The SparkContext class

  • When working with Apache Spark we invoke methods on an object which is an instance of the pyspark.context.SparkContext context.

  • Typically, (such as when running on DataBricks) an instance of this object will be created automatically for you and assigned to the variable sc.

  • The parallelize method in SparkContext can be used to turn any ordinary Python collection into an RDD;

#Don't Execute this on Databricks
#To be used if executing via docker
import pyspark
#sc = pyspark.SparkContext('local[*]')

words_rdd = sc.parallelize(words)
words_rdd

ParallelCollectionRDD[0] at parallelize at PythonRDD.scala:175

Mapping an RDD

  • Now when we invoke the map or reduceByKey methods on my_rdd we can set up a parallel processing computation across the cluster.
word_tuples_rdd = words_rdd.map(lambda x: (x, 1))
word_tuples_rdd

PythonRDD[1] at RDD at PythonRDD.scala:48

Collecting the RDD

  • Notice that we do not have a result yet.

  • The computation is not performed until we request the final result to be collected.

  • We do this by invoking the collect() method.

  • Be careful with the collect method, as all data you are collecting must fit in memory.

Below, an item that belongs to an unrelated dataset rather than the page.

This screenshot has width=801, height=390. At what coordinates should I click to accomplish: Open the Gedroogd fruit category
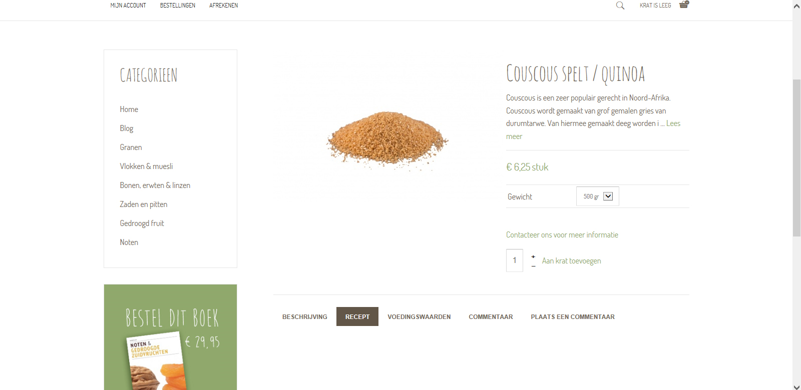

  • The take method is similar to collect, but only returns the first $n$ elements.

word_tuples_rdd.collect()

[('to', 1), ('be', 1), ('or', 1), ('not', 1), ('to', 1), ('be', 1)]
word_tuples_rdd.take(4)

[('to', 1), ('be', 1), ('or', 1), ('not', 1)]

Reducing an RDD

  • However, we require additional processing to reduce the data using the word key.
word_counts_rdd = word_tuples_rdd.reduceByKey(lambda x, y: x + y)
word_counts_rdd

PythonRDD[8] at RDD at PythonRDD.scala:48
  • Now we request the final result:
word_counts = word_counts_rdd.collect()
word_counts

[('to', 2), ('be', 2), ('or', 1), ('not', 1)]

Lazy evaluation

  • It is only when we invoke collect() that the processing is performed on the cluster.

  • Invoking collect() will cause both the map and reduceByKey operations to be performed.

  • If the resulting collection is very large then this can be an expensive operation.

word_counts_rdd.take(2)

[('to', 2), ('be', 2)]

Connecting MapReduce in Single Command

  • Can string together map and reduce commands.
  • Not executed until it is collected.
text = "to be or not to be".split()
rdd = sc.parallelize(text)
counts = rdd.map(lambda word: (word, 1)).reduceByKey(lambda x, y: x + y)
counts.collect()

[('to', 2), ('be', 2), ('or', 1), ('not', 1)]

Additional RDD transformations

  • Apache Spark offers many more methods for operating on collections of tuples over and above the standard Map-Reduce framework:

Creating an RDD from a text file

  • In the previous example, we created an RDD from a Python collection.

  • This is not typically how we would work with big data.

  • More commonly we would create an RDD corresponding to data in an HBase table, or an HDFS file.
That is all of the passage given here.